“Do Rio que tudo arrasta se diz violento,
mas ninguém diz violento
as margens que o comprimem”
Há, pelo menos, três décadas a comunidade científica vem alertando de forma muito mais intensa sobre as mudanças climáticas e suas consequências para a humanidade. A crise ecológica global a qual estamos inseridos é fruto da relação de produção capitalista com o meio ambiente, sobretudo com o aumento da queima de combustíveis fósseis. Por esse elemento, a questão do clima é especialmente relevante, pois de acordo com os principais estudos sobre o tema, como os relatórios do IPCC, se a temperatura do planeta atingir o aumento de 1,5º C quando comparada aos níveis pré-industriais, as consequências para o meio ambiente e a vida humana serão irreversíveis.
Esse preâmbulo com previsões catastróficas que beiram as distopias de filmes apocalípticos tem se tornado cada vez mais real. O debate ecológico não é mais sobre o que deixar para as futuras gerais. É sobre como reverter o presente cuja a tendência é de desastres e crimes ambientais com grandes proporções a nível mundial. Nunca houve tanta enchente de um lado e tanta seca do outro. Os oceanos nunca estiveram tão quentes, ácidos e desertificados. A elevação da temperatura do planeta, que já aumentou 1,2º C coloca a segurança hídrica e alimentar da humanidade em grande risco.

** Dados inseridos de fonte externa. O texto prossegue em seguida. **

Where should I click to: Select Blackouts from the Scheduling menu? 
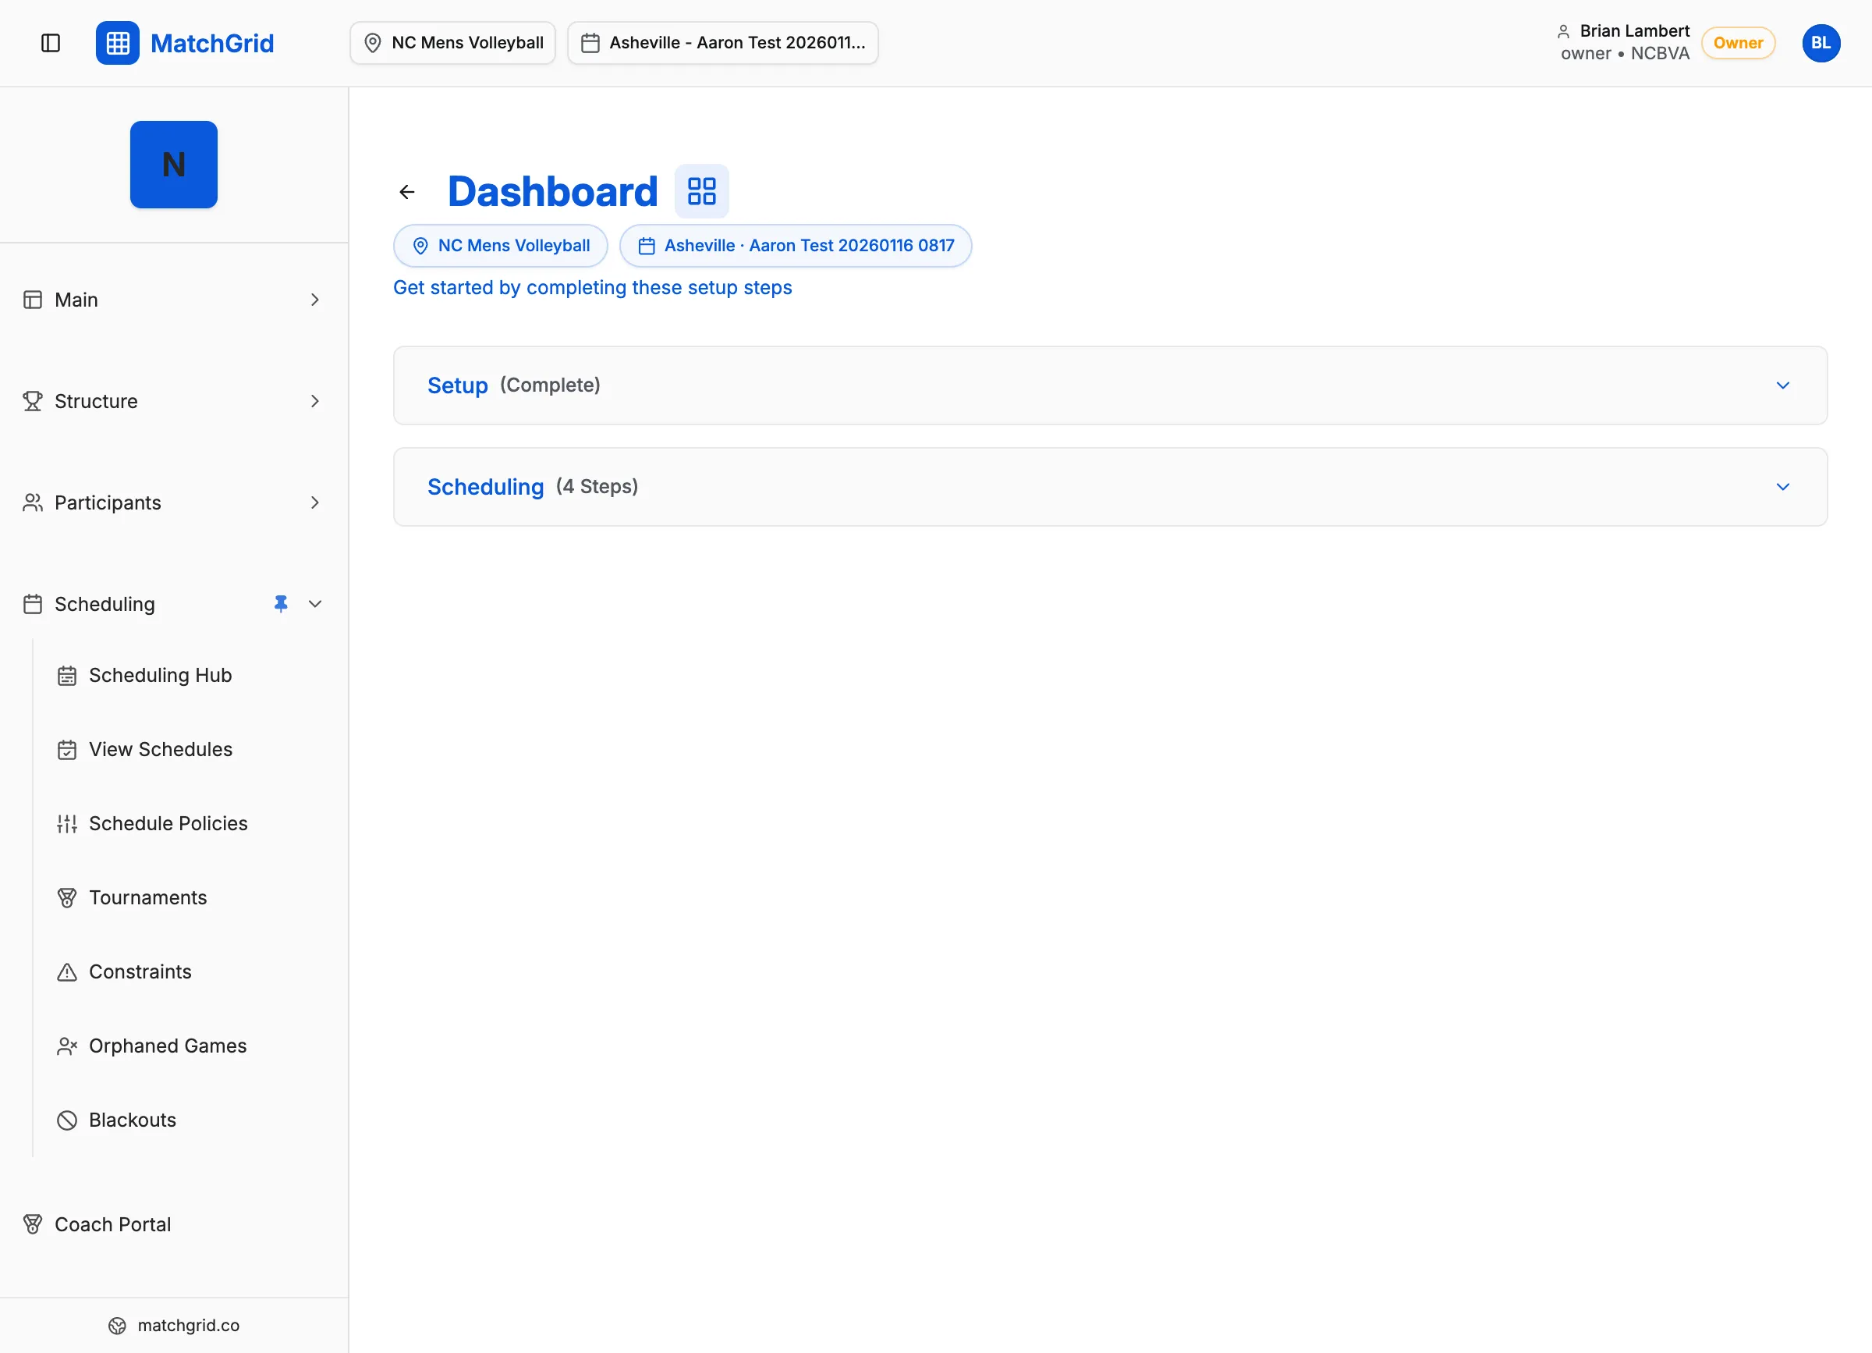tap(132, 1119)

No Brasil, os anos de 2021 e 2022 foram marcados por eventos extremos, a exemplos das grandes enchentes na Bahia, em Minas Gerais, Rio de Janeiro, Santa Catarina, Pernambuco, Alagoas, assim como em cidades do Centro-Oeste. Esses exemplos, com deslizamento de terra, alagamentos, deixaram mais de 300 mil pessoas afetadas e centenas de pessoas mortas. Atualmente, temos assistido episódios parecidos no Rio Grande do Sul que já perduram por semanas, atingindo milhares de pessoas.
Pra quem já teve a triste oportunidade de visitar lugares destruídos por essas tragédias, sabe que a realidade é complexa. A chuva não escolhe quem atinge, mas as condições sociais e raciais deixam nítido o abismo desigual que existe em nosso país, reafirmando também, as contradições de classe e o racismo ambiental.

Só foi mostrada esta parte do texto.